* **TASK SET**
• A. According to the job posting, which environment is this hands-on role in?
• B. Rewrite the job posting from "Keep Quanloop’s platforms" to "into everyday practice.", swapping "monitoring and stability" for "observability and uptime".
• C. Condense the job posting's paragraph beginning "Keep Quanloop’s platforms fast" into a shorter version that keeps its main facts.

* **TEXT EXCERPT**
• • • • •

Keep Quanloop’s platforms fast, reliable and secure. You will own monitoring and stability, automate repetitive work and help teams ship safely with solid CI/CD. This is a hands‑on role in our CORE environment, partnering with engineers and architects to turn operational excellence into everyday practice.
Job Responsibilities
- Operate and harden Linux (and some Windows) servers; manage users, permissions and patching
- Build and maintain containerised workloads with Docker and Kubernetes
- Implement and improve CI/CD pipelines for safe, frequent releases
- Configure monitoring, logging and alerting with actionable, low‑noise signals
- Troubleshoot performance and availability issues across app, OS, network and database layers
- Automate routine tasks with scripts and Infrastructure as Code; document runbooks
- Manage backups, restore tests and disaster‑recovery procedures
- Apply “security first” principles: least‑privilege IAM, secrets management, TLS and baseline configs
- Support capacity planning, scalability testing and cost‑efficient architecture choices
- Collaborate with Product, Engineering and Security on incident reviews and continuous improvement
Key Technologies
- Linux administration (Windows familiarity welcome)

• • • • •

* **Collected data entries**
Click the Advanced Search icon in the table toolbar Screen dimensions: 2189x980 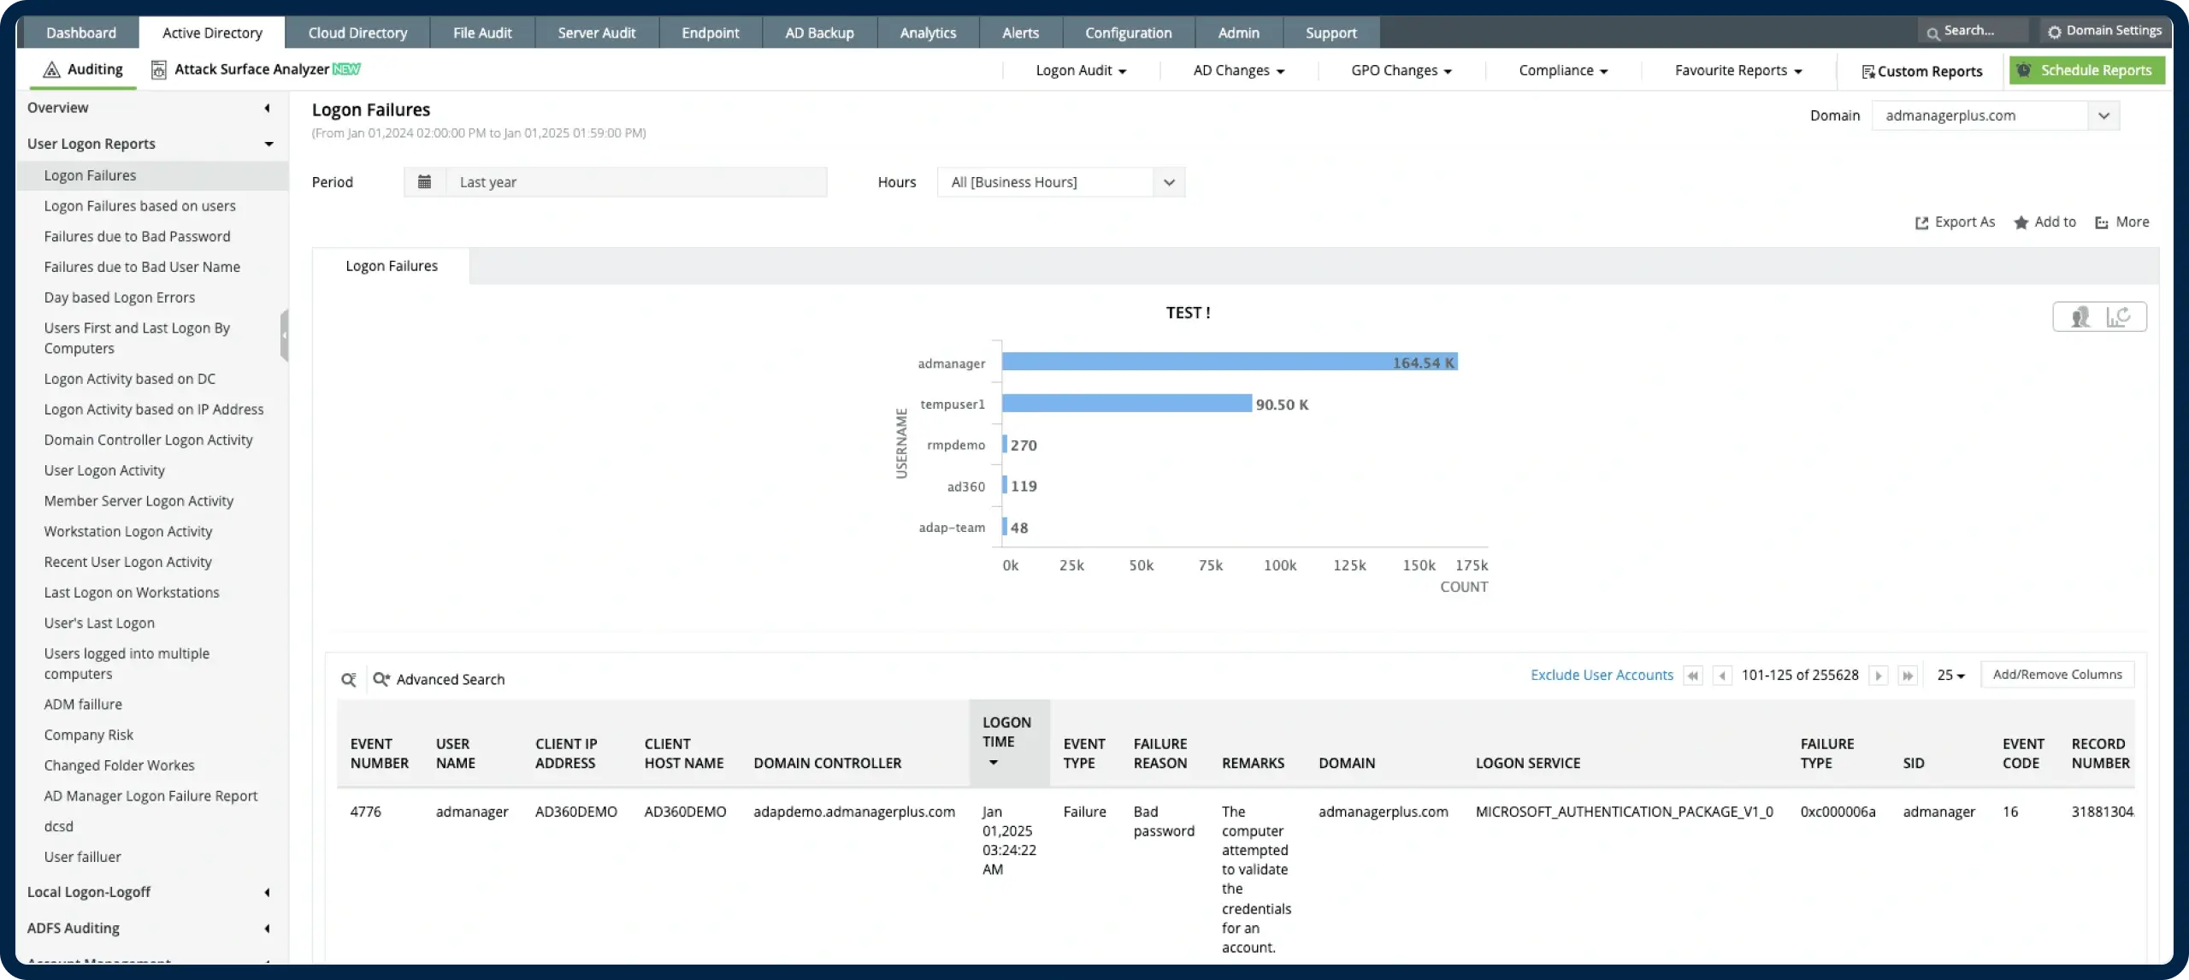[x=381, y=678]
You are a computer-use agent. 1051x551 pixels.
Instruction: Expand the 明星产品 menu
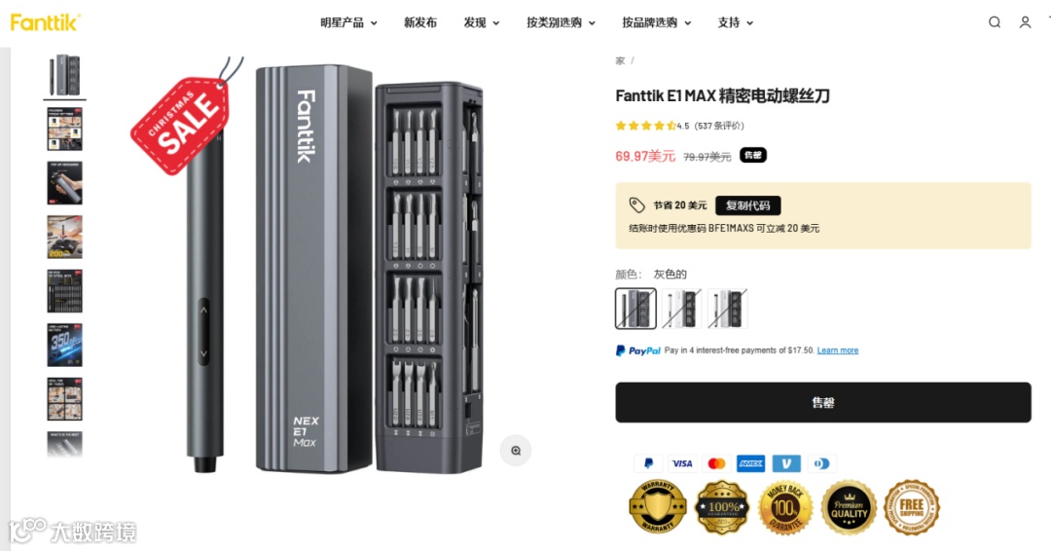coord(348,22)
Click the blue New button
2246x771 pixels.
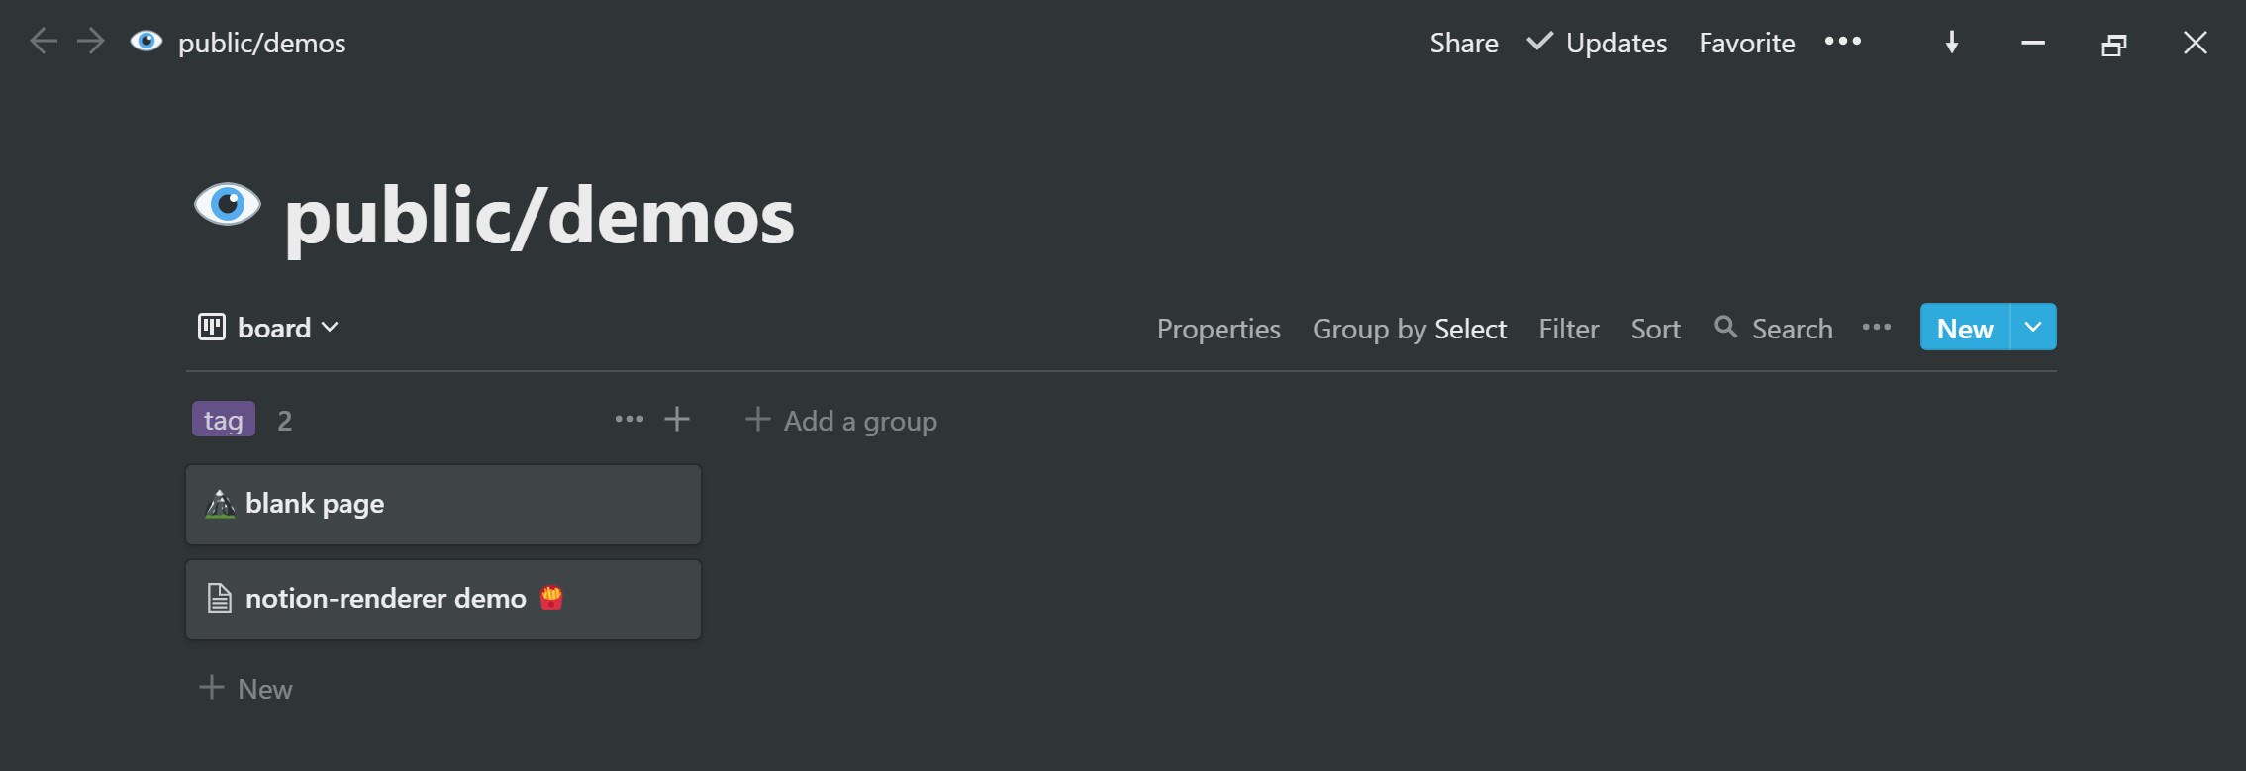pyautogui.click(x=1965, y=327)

• • • • •

* **OUTPUTS IN ORDER**
• A. The CORE environment.

• B.
Keep Quanloop’s platforms fast, reliable and secure. You will own observability and uptime, automate repetitive work and help teams ship safely with solid CI/CD. This is a hands‑on role in our CORE environment, partnering with engineers and architects to turn operational excellence into everyday practice.

• C. This hands-on role in the CORE environment keeps Quanloop’s platforms fast, reliable and secure. It owns monitoring and stability, automates repetitive work and supports safe releases through solid CI/CD, working with engineers and architects.